SET PROBLEM:
Please carry over the records starting at the line that contains "Click the reCAPTCHA logo icon" and ending at the line that contains "pos(32,457)", requests included, with 105 added to every coordinate in the answers.

SUPPLIED ENTRIES:

════════════════

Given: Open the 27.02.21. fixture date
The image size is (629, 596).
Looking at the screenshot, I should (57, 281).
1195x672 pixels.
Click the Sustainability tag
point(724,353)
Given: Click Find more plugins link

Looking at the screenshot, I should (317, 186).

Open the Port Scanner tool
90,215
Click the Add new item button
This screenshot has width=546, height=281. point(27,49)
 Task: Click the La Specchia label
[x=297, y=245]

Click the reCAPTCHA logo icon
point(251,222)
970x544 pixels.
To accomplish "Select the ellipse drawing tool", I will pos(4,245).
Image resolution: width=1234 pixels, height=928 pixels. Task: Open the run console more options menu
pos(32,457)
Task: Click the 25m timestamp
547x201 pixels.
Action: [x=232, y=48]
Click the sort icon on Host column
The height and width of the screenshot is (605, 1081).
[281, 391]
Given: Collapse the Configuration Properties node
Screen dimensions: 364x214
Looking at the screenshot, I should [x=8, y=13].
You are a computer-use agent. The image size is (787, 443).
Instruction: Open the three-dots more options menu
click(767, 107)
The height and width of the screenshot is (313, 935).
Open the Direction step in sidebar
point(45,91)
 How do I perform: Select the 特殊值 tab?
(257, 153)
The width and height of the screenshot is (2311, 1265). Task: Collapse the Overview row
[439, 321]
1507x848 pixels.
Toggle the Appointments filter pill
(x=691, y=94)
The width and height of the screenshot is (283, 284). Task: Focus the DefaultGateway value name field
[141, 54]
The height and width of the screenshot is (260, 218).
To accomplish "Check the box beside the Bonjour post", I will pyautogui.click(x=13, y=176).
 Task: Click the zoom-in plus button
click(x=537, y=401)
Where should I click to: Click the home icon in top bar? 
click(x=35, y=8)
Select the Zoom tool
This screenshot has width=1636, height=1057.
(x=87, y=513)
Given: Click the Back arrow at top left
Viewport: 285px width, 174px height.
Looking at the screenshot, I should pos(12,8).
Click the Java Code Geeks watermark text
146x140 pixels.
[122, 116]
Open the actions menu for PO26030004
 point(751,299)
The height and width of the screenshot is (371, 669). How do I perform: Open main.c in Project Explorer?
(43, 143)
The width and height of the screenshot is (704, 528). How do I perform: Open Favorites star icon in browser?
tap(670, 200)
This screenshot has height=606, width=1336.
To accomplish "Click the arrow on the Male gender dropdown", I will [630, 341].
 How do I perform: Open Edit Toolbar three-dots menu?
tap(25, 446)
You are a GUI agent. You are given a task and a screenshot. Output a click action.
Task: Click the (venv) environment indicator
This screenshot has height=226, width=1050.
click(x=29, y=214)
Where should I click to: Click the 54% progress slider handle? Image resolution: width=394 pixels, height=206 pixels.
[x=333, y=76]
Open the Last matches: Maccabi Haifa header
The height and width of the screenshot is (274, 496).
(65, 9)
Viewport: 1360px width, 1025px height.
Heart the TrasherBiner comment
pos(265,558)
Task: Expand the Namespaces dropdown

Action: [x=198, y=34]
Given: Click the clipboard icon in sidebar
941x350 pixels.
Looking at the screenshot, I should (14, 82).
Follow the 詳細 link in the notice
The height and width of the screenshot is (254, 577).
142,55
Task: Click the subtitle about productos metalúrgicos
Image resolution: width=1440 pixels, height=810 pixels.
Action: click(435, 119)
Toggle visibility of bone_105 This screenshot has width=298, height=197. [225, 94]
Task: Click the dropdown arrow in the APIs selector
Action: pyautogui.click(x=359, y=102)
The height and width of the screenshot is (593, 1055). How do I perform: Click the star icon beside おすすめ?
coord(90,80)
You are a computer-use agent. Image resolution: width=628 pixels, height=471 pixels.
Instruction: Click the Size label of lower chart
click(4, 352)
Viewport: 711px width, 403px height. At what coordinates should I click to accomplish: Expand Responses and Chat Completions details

════════════════

ANSWER TO THE PROBLEM:
Click the reCAPTCHA logo icon
point(356,327)
970x544 pixels.
To accomplish "Select the ellipse drawing tool", I will pos(109,350).
Image resolution: width=1234 pixels, height=928 pixels. Task: Open the run console more options menu
pos(137,562)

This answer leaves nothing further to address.